贵州81个县域医共体织密基层医疗网络 县域就诊率提升至93.2%

问题:长期以来,县域医疗面临“强在县城、弱在基层”的结构性矛盾。

对不少农村群众而言,小病在村、常见病到镇的服务能力不足,遇到外伤、急症或需要手术的情况往往只能向县级医院集中,带来路途奔波、延误救治、费用增加等现实压力。

如何把更多规范诊疗和急救能力延伸到基层,成为提升县域卫生健康服务水平的关键。

原因:一方面,基层医疗机构在人才、设备、技术和管理上存在短板,单体卫生院难以形成稳定的专科支撑与应急保障;另一方面,县域内医疗资源过去相对分散,信息、检验检查、药品供应等难以共享,导致重复检查、转诊不畅、服务衔接不紧密。

随着人口老龄化加速、慢病管理需求上升,以及急危重症“黄金救治时间”要求更高,传统的县乡村分层体系亟需以更紧密的机制进行整合重塑。

影响:紧密型县域医共体的推进,正在改变群众的就医路径与基层服务形态。

在遵义凤冈县,一名村民在操作农用机械时手指被绞伤,紧急情况下在街道分院即获得专业处置和手术救治,伤情得到有效控制并恢复良好。

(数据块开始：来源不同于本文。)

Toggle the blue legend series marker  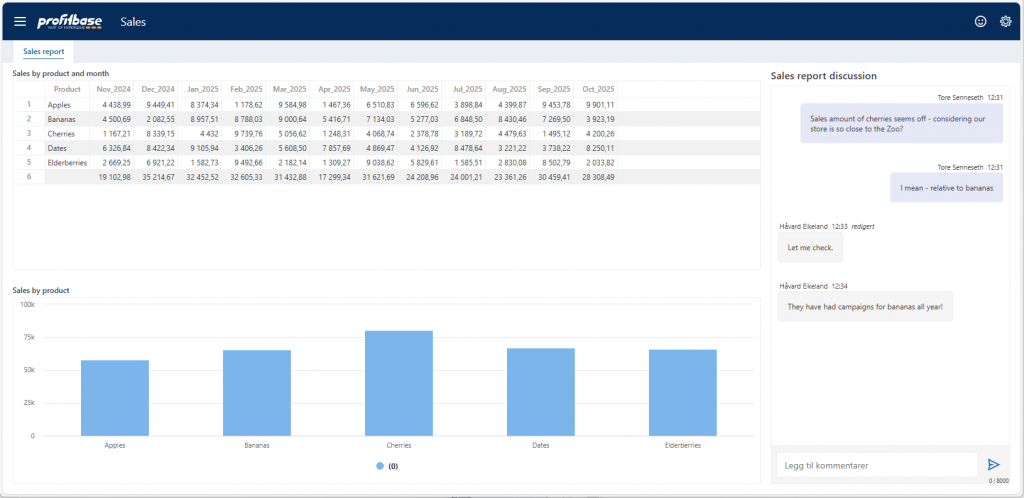(380, 466)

类似案例表明,通过总院派驻管理力量、专家下沉带教、团队协作手术等方式,基层不再只是“转运站”,而是能够承担更多规范治疗与早期救治的“前哨”。

从数据看,凤冈县通过构建“1个总院+5个县域医疗次中心+9个镇(街)卫生院+N个村级与社会办机构”的服务网络,实现全覆盖与乡村一体化提升,县域就诊率由79.06%提升至93.2%,更多患者留在县域内得到诊治,有助于减轻群众负担、缓解县城医院压力,也为公共卫生服务与慢病管理提供了更稳固的基层支点。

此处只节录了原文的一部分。